> **Task item**:
Print out each entry without alteration, and keep the pictures out.

> **Records for this task**:
^^^^
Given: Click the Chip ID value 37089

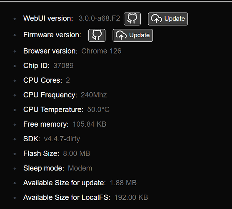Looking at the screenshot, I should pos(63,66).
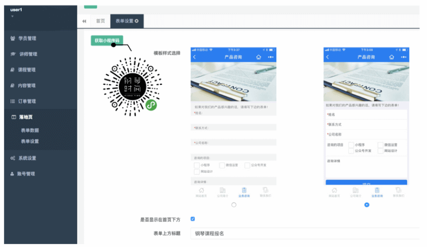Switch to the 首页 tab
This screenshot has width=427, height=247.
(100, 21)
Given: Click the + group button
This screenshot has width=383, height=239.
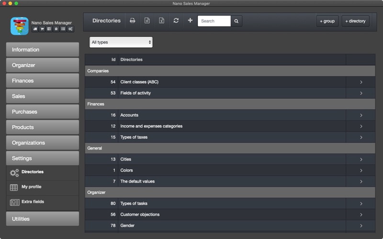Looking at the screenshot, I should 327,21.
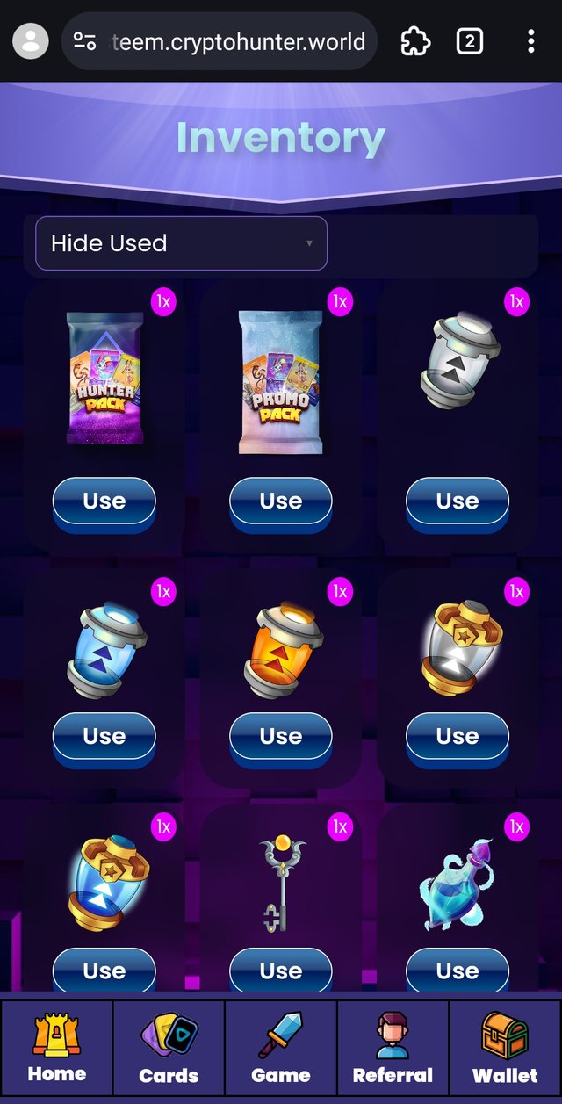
^^^^
> **Your response**:
Given: Click the Chip ID value 37089

Looking at the screenshot, I should pos(63,66).
Switch to the 首页 tab
This screenshot has width=427, height=247.
(100, 21)
Given: Click the + group button
This screenshot has width=383, height=239.
Looking at the screenshot, I should 327,21.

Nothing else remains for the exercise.